The dominant role of the private sector in providing malaria therapy in Africa poses three challenges to the effectiveness of combination therapy: poor prescription practices, the continued provision of almost all the possible companion drugs as monotherapy, and the sale of drugs of poor quality. Malaria treatment in the private sector is often characterized by poor advice and improper dosing by drug sellers (8, 7678). This reflects a willingness or an economic necessity on the part of the seller to distribute inadequate amounts of drugs, and, frequently, an inability or unwillingness on the part of the buyer to pay for a complete course of treatment (8). While this situation can be modified to some extent through training or creative packaging (76, 79), there is a high likelihood that drugs will continue to be misused in the commercial sector.
Market forces can be expected to influence which drugs are available in the commercial sector. Access may be limited through attempts to regulate availability, for instance by limiting the type or number of outlets that can sell a given drug or by requiring a physicians prescription. However, this strategy often fails when regulatory systems are weak, and can even increase demand in the community for a drug and encourage the private sector to meet the demand (8). Where combination therapy is co-administered rather than coformulated the components are highly likely to be sold singly, especially if consumers link rapid relief of symptoms to one component drug but not the other.
Drugs of poor quality, including artemisinins, contribute to drug pressure while failing to provide successful malaria treatment. A survey of antimalarials and other drugs on sale in Nigeria found that 36% of samples were substandard and that most of these came from unofficial outlets. While some samples contained no active ingredient, most had an active ingredient in an inadequate amount (80).
Economics of combination therapy for malaria
Combination therapy costs substantially more than either CQ or SP. A paediatric treatment dose of combination therapy for a child weighing 7.5 kg costs $ 0.48, whereas the equivalent costs of monotherapy with CQ and SP are $ 0.013 and $ 0.017 respectively (29).
The appropriate use of antimalarial drugs should be maximized in order to increase the likelihood of realizing all the potential benefits of combination therapy. Because of the need for strict control over the use of antimalarials, this probably requires expensive complementary measures such as strengthening and enforcing pharmaceutical regulations, improving the training of health workers, introducing packaging that will encourage adherence, and improving the education of consumers and drug providers.
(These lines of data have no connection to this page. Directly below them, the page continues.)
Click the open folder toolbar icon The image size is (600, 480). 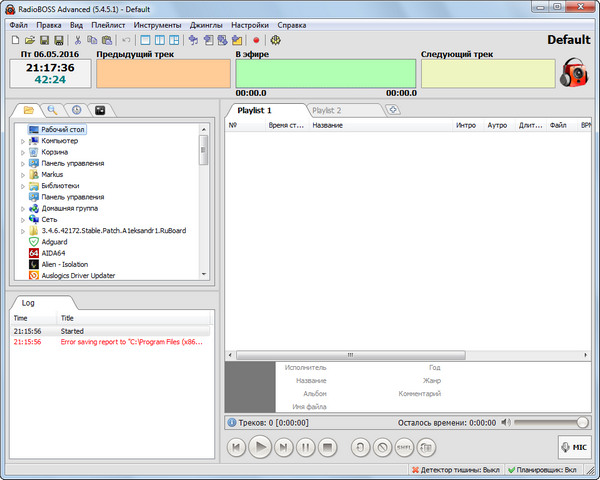[x=30, y=40]
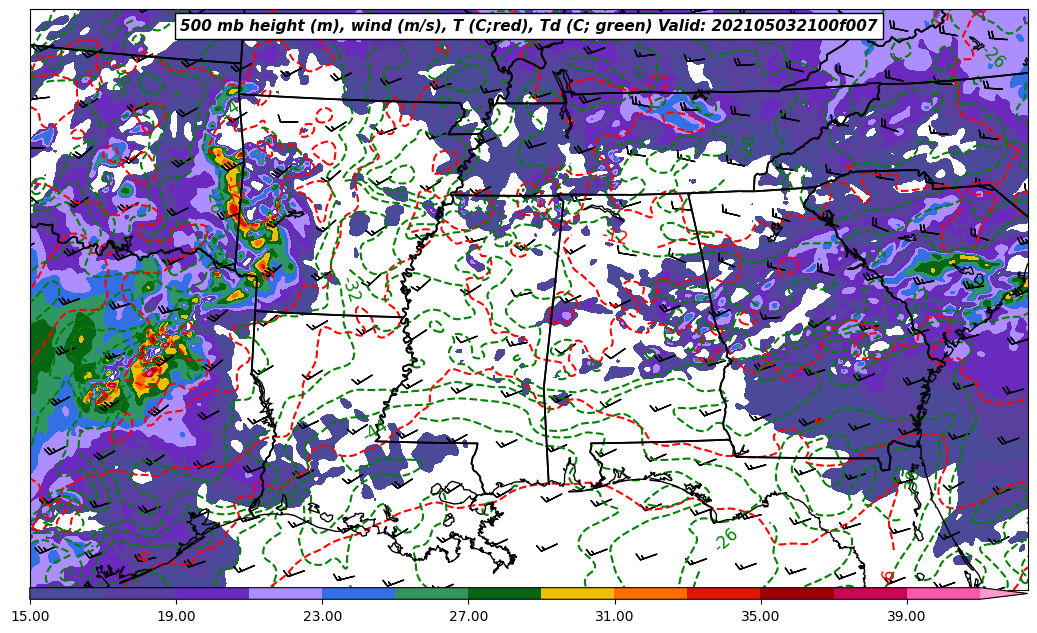This screenshot has width=1037, height=633.
Task: Select the 35.00 colorbar tick label
Action: (x=760, y=617)
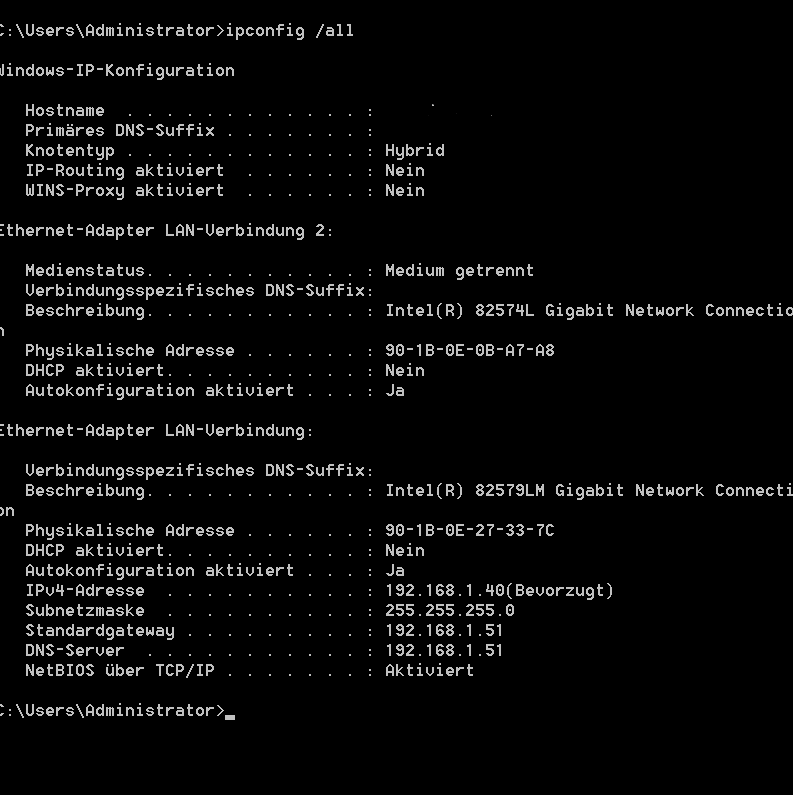Click the MAC address 90-1B-0E-0B-A7-A8

pos(470,350)
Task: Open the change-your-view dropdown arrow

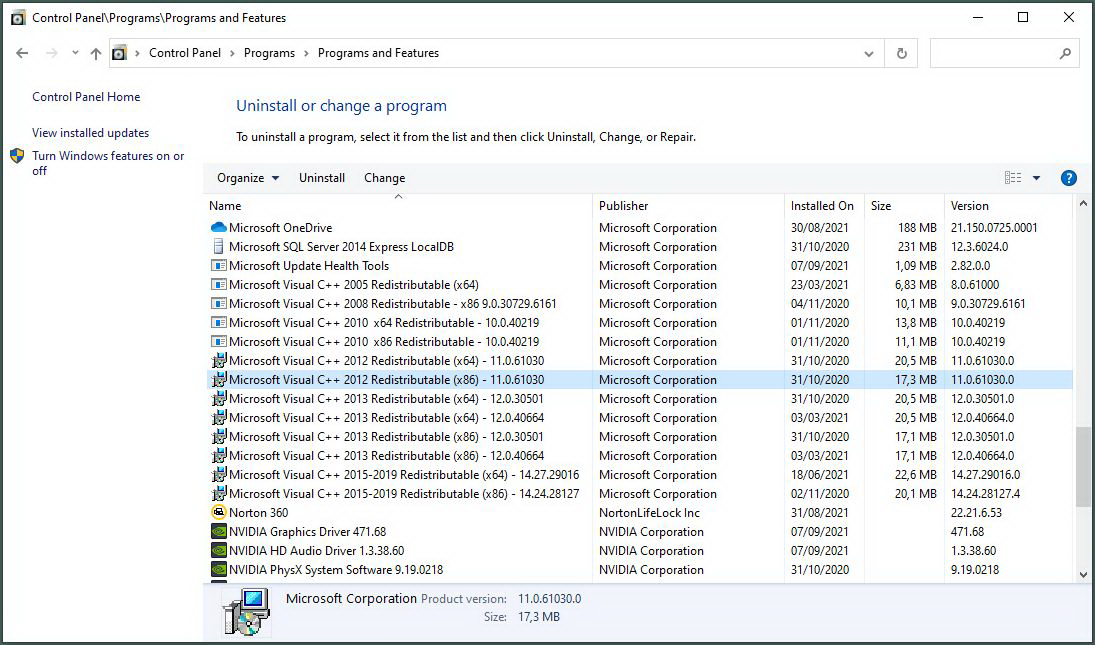Action: (x=1036, y=177)
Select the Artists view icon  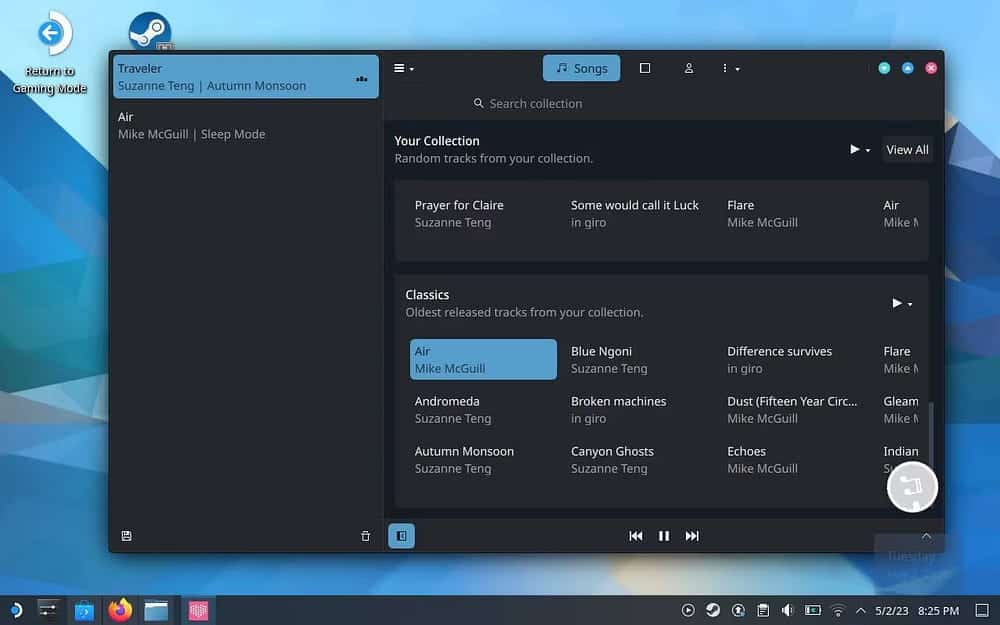click(689, 68)
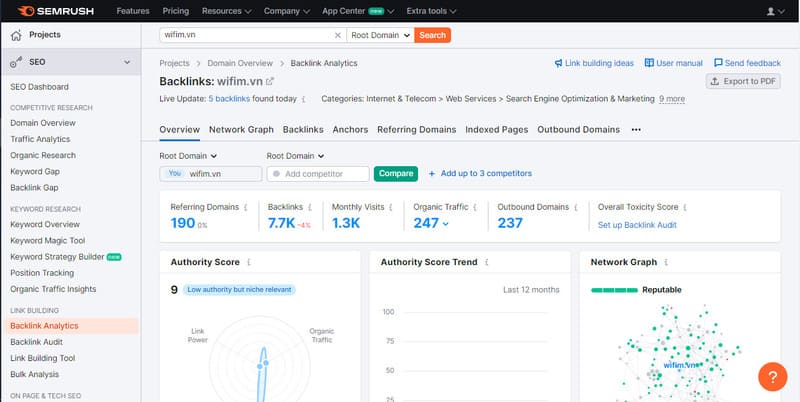Screen dimensions: 800x402
Task: Switch to the Referring Domains tab
Action: click(417, 130)
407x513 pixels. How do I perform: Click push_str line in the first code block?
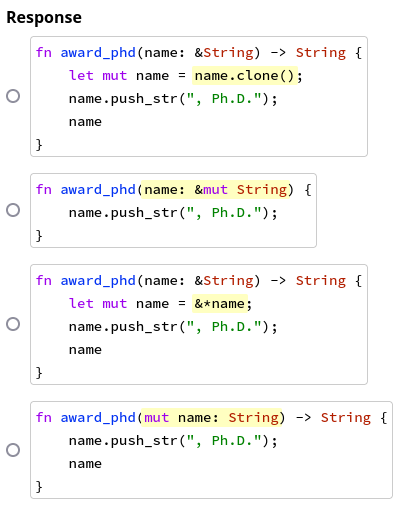(173, 99)
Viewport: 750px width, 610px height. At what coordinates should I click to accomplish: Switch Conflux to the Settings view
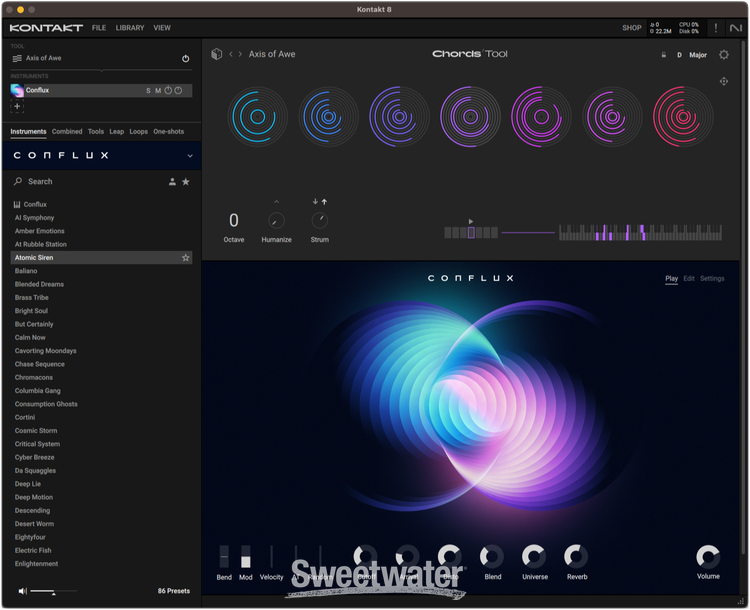(712, 279)
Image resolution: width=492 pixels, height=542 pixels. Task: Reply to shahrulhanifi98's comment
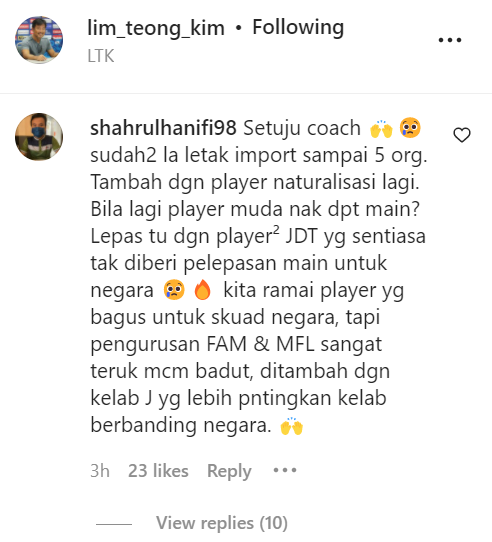point(229,471)
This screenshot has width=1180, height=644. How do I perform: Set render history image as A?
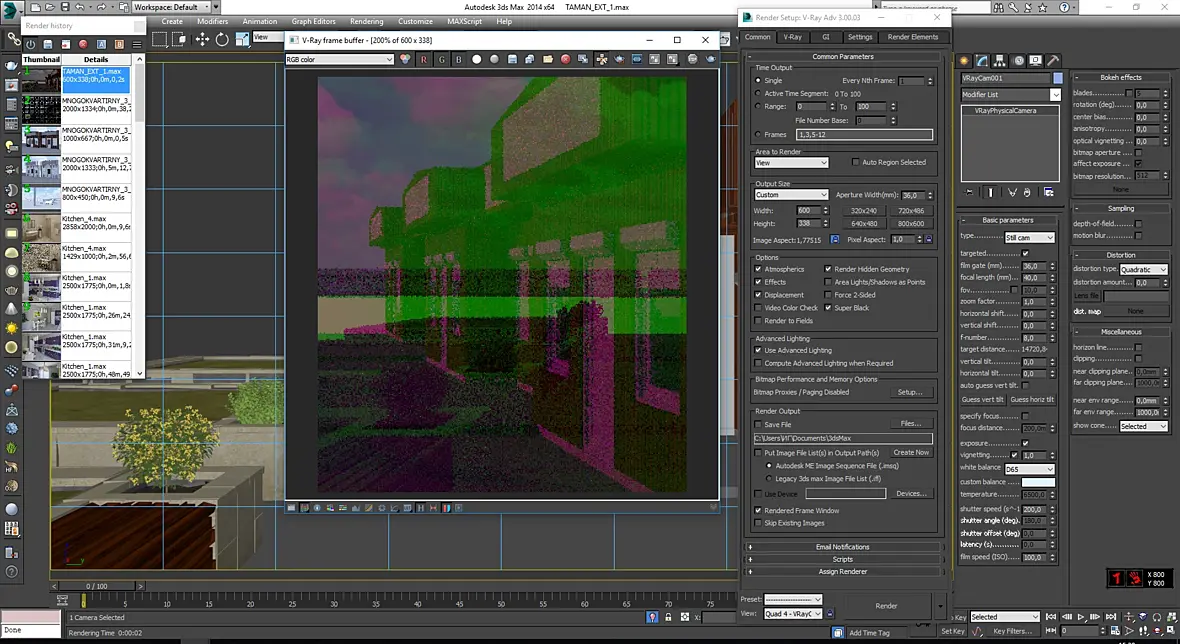click(101, 44)
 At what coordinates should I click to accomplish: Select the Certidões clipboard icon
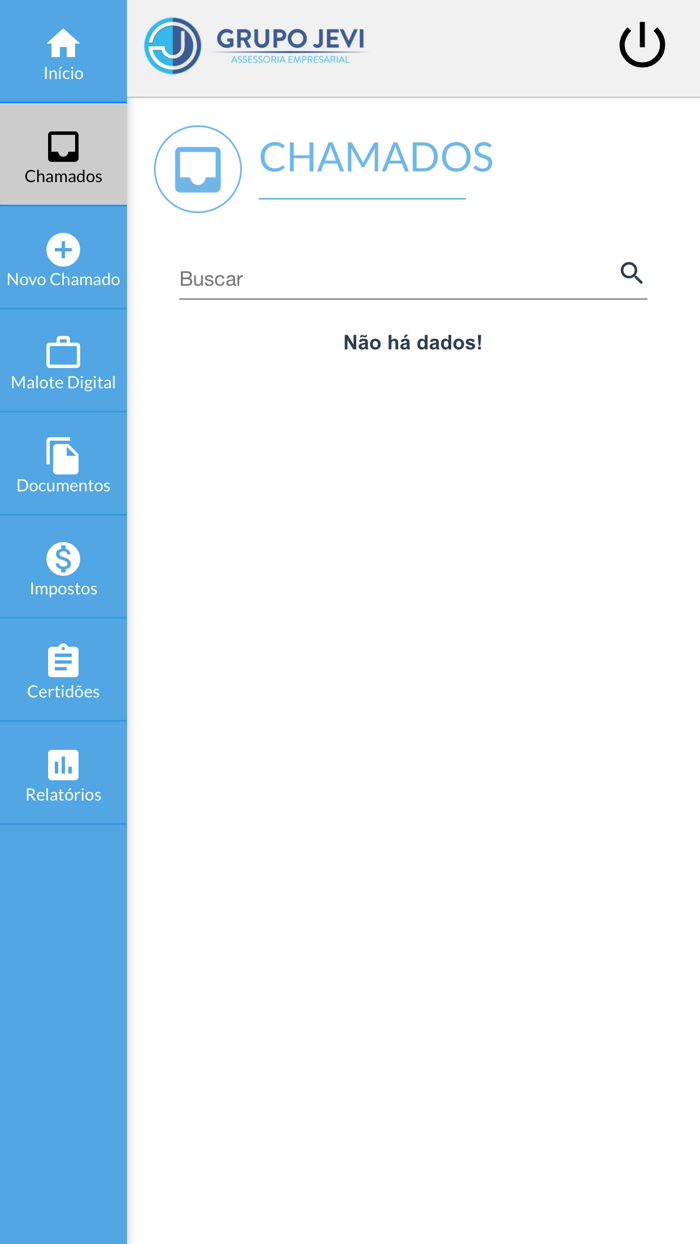tap(63, 661)
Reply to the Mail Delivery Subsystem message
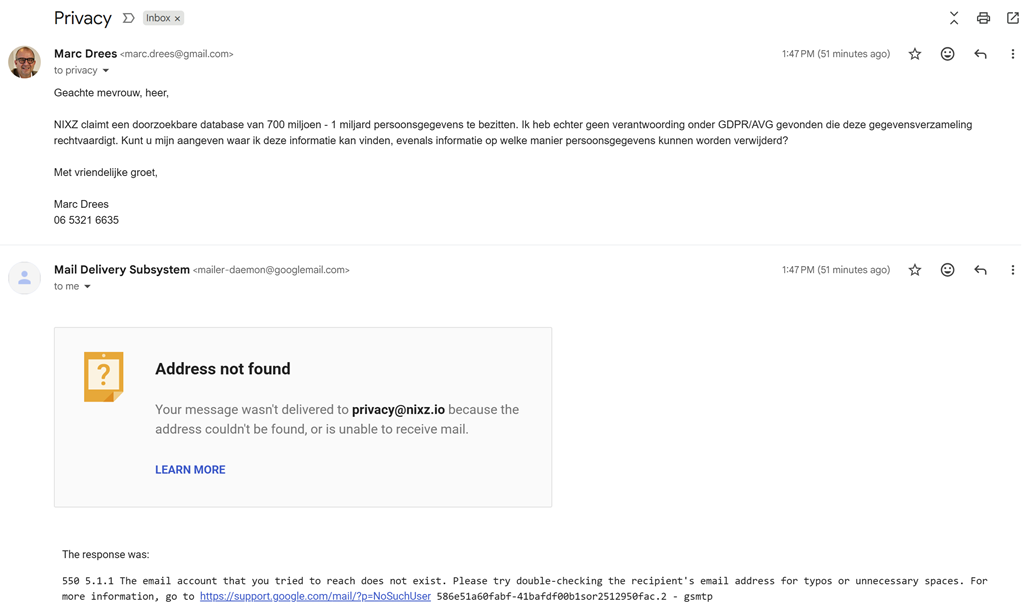This screenshot has height=612, width=1024. pos(980,270)
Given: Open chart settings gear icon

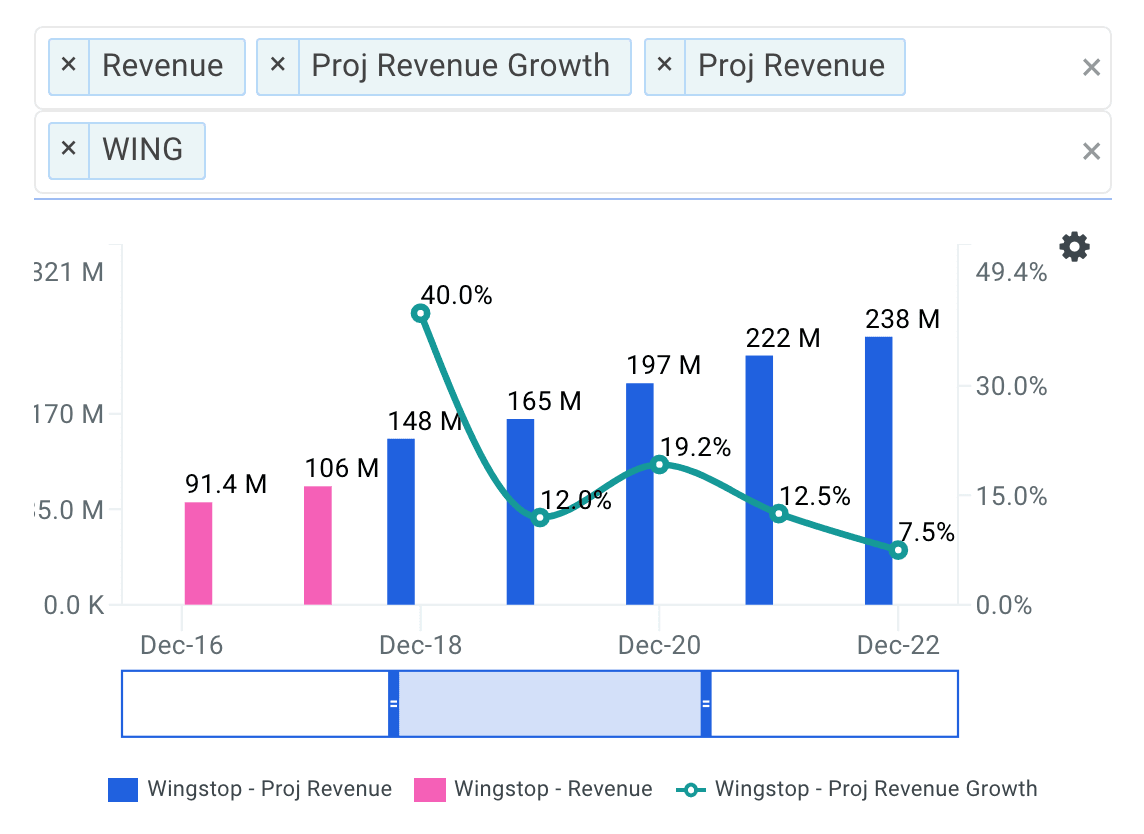Looking at the screenshot, I should tap(1074, 247).
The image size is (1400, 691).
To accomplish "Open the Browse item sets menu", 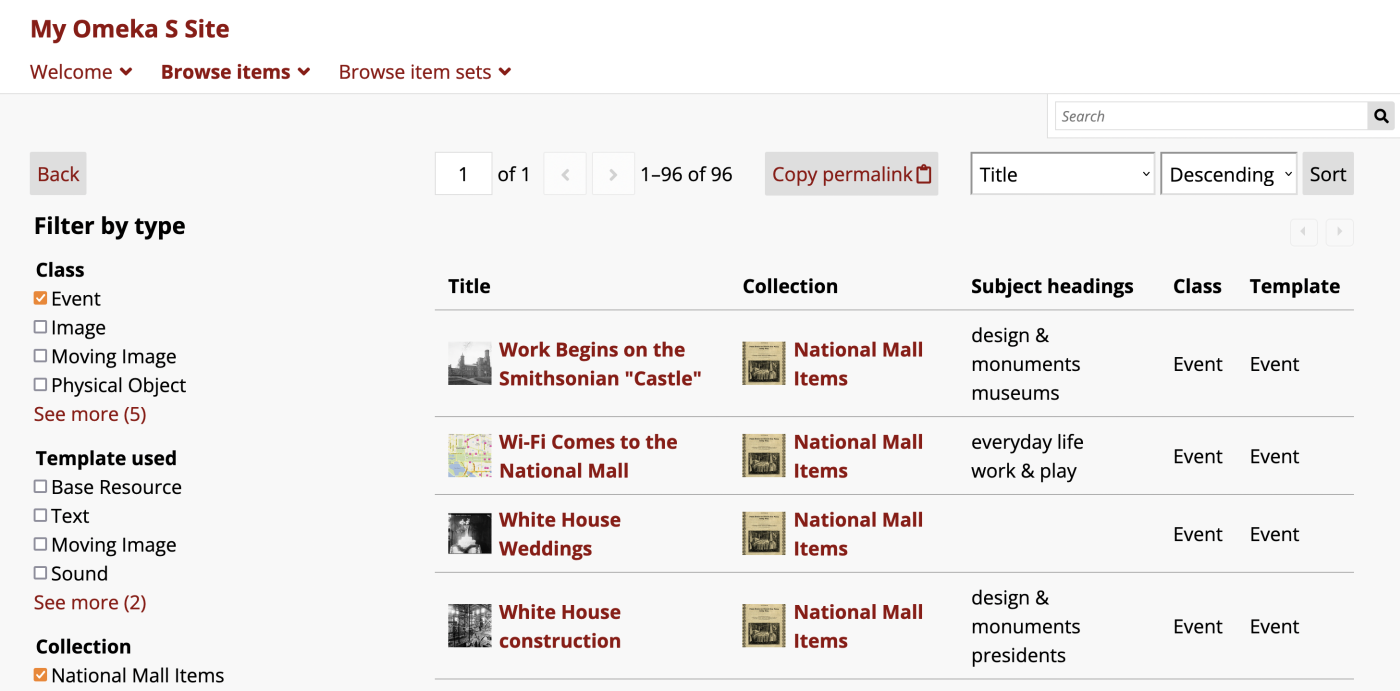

Market forces and the need for public financing can be expected to present obstacles to the widespread implementation of combination therapy in sub-Saharan Africa, even if it proves to be cost-effective in terms of therapeutic efficacy, delay in the development of resistance or reduced transmission.
The cost of antimalarial drugs is one of the complex array of factors determining the market for malaria therapy locally, nationally and internationally (8). The private sector can be expected to continue producing and successfully selling antimalarial drugs, including artemisinin products, as monotherapies. It is already beginning to offer combination therapy in the form of products like co-artemether, a coformulation of lumefantrine and artemether (P. Ringwald, personal communication). The successful implementation and use of combination therapy will probably require strict and effective guidance of private sector markets. The international public health community, however, is inexperienced in providing such guidance and influencing markets.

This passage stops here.